Exercise description: Every line in the data below that holds "left" should be found and copied.
[Opening Provided entries section]
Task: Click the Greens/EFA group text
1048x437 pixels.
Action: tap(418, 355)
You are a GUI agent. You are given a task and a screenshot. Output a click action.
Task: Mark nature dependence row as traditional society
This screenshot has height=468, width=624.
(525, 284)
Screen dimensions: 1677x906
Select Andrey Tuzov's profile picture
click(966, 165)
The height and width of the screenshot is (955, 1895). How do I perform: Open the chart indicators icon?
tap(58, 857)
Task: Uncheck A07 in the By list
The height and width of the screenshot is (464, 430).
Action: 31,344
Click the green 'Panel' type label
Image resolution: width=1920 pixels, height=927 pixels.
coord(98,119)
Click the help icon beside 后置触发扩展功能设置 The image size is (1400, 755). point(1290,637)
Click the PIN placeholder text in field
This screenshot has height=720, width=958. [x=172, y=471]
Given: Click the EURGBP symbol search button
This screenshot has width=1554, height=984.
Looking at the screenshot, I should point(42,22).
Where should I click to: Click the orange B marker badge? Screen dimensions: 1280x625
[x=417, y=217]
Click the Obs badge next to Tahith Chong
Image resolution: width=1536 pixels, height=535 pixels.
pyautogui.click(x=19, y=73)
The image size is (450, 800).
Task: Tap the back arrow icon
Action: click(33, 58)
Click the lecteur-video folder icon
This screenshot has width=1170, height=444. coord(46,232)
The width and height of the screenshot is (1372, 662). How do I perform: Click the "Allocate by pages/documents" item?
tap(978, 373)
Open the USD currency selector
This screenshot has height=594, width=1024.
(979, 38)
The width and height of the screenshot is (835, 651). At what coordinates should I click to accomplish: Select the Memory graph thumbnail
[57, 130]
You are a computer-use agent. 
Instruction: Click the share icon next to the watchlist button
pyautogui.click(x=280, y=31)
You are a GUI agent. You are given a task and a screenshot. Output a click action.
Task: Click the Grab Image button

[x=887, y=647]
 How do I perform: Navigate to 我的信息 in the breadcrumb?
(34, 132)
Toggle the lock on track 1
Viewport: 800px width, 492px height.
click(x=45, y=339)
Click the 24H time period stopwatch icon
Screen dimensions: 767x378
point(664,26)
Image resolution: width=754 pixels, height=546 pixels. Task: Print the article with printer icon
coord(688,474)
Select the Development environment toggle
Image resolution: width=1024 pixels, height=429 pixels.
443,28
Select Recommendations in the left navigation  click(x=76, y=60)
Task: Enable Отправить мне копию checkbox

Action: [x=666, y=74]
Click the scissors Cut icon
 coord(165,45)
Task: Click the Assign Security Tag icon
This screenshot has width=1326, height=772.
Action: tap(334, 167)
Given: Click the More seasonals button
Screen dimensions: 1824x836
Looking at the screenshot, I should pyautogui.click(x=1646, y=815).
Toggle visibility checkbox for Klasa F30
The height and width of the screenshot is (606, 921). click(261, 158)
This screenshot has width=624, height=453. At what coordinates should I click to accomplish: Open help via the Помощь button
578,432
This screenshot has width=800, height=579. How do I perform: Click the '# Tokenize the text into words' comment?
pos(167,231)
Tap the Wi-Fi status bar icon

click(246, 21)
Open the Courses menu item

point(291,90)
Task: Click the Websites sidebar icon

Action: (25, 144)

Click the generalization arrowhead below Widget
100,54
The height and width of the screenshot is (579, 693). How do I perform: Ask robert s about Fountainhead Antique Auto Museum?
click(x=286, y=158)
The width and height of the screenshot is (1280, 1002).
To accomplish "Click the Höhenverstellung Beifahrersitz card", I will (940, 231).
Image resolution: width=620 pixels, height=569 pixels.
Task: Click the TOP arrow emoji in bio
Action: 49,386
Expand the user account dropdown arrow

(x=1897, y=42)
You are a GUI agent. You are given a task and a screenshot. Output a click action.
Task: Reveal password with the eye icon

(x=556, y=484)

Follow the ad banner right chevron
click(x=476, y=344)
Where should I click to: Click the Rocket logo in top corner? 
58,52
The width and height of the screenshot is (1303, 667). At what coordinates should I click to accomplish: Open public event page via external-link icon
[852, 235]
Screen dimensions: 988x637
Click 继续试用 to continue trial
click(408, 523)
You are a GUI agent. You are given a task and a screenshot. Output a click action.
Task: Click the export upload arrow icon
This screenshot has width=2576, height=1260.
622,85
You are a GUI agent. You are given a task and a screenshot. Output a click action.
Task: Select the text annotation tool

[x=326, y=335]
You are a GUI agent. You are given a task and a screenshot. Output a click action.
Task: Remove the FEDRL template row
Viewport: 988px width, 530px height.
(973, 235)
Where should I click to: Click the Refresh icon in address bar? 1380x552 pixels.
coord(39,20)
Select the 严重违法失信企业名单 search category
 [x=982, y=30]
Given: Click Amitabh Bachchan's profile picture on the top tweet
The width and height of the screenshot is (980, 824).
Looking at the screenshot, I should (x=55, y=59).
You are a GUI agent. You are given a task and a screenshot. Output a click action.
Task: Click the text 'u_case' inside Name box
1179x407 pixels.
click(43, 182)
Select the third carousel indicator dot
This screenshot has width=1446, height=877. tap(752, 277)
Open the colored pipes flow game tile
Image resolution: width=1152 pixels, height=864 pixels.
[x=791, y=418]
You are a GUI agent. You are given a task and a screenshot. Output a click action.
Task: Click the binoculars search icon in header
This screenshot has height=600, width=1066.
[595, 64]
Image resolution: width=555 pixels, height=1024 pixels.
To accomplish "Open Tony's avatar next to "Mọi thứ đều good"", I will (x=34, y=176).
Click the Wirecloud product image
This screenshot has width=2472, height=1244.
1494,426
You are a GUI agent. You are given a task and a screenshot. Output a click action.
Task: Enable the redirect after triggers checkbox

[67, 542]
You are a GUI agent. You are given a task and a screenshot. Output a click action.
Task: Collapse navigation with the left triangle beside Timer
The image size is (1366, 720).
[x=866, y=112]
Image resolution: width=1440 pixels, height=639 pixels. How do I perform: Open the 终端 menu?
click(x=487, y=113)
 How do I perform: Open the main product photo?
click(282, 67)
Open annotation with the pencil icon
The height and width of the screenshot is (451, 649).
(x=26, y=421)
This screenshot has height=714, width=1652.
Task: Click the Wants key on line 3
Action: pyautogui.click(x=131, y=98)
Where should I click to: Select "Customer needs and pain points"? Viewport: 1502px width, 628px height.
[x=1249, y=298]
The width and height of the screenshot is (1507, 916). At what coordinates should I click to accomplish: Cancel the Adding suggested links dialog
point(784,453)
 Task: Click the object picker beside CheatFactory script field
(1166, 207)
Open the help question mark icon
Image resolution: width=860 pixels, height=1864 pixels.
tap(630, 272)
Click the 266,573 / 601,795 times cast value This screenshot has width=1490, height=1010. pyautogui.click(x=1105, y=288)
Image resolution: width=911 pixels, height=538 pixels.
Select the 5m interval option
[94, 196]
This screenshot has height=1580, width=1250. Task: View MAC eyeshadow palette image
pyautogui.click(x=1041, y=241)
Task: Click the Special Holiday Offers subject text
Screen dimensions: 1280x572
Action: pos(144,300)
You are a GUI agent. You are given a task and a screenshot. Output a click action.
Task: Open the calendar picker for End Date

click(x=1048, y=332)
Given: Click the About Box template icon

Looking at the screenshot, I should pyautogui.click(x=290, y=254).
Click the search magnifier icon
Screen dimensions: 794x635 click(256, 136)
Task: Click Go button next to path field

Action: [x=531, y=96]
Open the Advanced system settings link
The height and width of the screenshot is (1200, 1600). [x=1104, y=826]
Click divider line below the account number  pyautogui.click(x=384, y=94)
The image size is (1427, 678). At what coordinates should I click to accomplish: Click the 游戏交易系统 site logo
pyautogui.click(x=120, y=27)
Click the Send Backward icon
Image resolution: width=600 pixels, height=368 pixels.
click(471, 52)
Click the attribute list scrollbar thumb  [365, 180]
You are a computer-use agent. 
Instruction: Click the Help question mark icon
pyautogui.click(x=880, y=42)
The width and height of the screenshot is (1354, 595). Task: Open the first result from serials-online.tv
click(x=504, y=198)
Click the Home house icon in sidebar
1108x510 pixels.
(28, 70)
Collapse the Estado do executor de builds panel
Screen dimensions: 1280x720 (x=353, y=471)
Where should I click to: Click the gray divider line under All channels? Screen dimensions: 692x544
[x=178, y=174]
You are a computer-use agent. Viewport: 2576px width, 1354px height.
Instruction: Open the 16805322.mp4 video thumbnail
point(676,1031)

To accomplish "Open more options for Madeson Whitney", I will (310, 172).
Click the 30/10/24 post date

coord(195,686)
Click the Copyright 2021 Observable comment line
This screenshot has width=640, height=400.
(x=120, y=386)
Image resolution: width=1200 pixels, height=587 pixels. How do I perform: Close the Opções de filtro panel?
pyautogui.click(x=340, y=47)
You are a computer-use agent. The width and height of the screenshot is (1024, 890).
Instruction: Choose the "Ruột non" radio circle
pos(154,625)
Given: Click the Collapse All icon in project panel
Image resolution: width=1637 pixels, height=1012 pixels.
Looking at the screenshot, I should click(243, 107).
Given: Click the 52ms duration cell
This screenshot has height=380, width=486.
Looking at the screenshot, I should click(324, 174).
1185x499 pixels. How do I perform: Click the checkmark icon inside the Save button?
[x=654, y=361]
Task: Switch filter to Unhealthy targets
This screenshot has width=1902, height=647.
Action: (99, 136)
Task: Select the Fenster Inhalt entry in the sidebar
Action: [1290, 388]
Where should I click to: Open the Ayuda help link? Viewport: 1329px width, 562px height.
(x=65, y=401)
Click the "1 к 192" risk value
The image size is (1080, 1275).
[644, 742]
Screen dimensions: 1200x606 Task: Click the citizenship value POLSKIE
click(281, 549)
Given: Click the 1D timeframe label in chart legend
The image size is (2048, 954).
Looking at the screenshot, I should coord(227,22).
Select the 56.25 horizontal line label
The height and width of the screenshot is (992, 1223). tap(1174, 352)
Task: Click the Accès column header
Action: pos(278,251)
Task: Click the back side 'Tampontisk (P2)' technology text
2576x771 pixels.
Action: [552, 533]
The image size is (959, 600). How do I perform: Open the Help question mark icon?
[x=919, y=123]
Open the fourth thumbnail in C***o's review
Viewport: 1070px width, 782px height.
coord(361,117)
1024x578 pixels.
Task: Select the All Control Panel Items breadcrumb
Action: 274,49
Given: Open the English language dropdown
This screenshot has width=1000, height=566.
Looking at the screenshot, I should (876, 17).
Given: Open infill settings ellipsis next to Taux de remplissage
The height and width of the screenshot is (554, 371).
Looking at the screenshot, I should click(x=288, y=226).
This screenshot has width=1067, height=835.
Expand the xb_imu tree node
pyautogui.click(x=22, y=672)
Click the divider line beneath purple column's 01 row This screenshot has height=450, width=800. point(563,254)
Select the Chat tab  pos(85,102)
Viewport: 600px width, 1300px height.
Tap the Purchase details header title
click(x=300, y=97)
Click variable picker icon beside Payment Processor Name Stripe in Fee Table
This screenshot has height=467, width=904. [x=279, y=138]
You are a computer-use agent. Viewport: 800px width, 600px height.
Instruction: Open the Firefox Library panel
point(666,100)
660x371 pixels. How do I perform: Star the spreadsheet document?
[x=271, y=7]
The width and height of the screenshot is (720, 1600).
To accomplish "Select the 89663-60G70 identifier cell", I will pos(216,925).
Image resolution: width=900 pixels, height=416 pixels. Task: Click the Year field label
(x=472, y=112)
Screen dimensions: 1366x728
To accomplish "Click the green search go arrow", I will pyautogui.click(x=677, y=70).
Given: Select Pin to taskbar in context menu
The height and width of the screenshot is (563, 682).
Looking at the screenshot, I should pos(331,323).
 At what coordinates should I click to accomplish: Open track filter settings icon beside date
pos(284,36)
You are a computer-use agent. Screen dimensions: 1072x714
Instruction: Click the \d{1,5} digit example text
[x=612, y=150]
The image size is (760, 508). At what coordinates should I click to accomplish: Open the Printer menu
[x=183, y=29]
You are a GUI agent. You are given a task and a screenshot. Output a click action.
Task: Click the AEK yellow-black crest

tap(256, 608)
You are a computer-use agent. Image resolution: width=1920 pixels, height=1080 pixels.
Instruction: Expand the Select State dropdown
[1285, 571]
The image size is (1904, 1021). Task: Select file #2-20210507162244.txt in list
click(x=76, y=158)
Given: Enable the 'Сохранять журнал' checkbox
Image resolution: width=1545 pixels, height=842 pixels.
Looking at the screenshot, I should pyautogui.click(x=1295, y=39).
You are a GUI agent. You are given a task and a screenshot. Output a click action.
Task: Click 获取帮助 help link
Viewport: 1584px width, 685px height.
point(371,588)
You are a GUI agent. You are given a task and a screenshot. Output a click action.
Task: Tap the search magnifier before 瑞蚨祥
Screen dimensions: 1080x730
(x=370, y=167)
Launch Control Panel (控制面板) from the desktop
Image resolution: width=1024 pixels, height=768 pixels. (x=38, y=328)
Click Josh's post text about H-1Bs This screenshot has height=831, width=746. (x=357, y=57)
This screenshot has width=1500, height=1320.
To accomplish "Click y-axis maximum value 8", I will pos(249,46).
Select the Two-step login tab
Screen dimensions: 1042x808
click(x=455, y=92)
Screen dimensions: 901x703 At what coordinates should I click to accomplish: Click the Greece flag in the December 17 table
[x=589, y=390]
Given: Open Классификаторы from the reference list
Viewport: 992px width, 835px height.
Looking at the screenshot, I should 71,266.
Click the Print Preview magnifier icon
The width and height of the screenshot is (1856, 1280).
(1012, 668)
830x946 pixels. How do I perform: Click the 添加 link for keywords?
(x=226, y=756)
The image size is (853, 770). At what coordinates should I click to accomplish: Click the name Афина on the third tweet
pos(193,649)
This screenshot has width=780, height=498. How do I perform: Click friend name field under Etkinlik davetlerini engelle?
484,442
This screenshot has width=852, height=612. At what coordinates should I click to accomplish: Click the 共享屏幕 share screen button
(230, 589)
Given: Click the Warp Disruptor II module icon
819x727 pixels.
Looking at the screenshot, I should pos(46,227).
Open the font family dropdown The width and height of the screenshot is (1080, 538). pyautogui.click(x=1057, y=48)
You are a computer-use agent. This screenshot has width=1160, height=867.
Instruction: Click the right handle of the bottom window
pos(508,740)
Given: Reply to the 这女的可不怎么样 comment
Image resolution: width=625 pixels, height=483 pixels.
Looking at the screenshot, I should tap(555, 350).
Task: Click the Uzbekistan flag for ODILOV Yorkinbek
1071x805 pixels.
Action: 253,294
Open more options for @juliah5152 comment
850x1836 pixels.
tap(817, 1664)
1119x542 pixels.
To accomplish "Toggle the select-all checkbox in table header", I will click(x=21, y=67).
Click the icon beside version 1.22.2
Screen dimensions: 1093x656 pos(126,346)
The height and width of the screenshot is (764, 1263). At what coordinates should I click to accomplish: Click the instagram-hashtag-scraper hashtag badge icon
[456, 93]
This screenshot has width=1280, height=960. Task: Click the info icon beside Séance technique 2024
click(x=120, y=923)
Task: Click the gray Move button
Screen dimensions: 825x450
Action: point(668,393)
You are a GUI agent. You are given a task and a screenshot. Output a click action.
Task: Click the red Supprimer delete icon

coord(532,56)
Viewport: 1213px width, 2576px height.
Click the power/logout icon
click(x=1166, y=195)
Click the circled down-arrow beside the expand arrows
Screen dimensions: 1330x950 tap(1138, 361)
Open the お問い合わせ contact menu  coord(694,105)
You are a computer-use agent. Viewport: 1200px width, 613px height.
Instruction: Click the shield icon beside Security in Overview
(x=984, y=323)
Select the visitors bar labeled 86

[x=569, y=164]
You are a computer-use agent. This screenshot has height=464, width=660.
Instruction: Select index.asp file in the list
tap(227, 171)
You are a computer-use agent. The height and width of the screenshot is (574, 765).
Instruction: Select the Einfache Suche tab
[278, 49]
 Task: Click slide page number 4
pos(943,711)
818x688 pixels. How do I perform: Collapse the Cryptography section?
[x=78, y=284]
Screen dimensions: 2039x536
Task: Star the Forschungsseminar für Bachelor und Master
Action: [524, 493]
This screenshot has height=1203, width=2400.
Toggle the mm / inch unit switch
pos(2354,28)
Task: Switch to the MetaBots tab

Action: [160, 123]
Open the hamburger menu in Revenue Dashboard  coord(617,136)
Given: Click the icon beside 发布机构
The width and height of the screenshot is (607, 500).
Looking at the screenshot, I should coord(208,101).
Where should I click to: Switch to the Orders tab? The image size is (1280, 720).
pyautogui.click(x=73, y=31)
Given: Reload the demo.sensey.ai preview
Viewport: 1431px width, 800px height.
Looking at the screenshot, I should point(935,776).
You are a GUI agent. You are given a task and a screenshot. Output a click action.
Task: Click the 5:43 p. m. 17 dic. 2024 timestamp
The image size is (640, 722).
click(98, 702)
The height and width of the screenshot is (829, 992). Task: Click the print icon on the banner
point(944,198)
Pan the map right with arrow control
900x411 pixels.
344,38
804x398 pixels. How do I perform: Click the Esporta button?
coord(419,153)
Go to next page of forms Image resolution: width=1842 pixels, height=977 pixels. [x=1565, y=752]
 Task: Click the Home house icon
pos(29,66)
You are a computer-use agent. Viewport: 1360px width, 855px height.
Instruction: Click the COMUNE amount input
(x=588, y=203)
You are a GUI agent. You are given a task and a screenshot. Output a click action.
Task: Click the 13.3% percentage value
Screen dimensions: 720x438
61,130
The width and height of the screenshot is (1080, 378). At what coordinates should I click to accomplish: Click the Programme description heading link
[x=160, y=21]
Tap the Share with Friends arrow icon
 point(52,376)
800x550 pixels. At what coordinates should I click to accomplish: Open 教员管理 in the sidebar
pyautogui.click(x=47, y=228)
[Closing Provided entries section]
Answer box:
Select Recommendations in the left navigation  click(x=76, y=60)
Task: Collapse navigation with the left triangle beside Timer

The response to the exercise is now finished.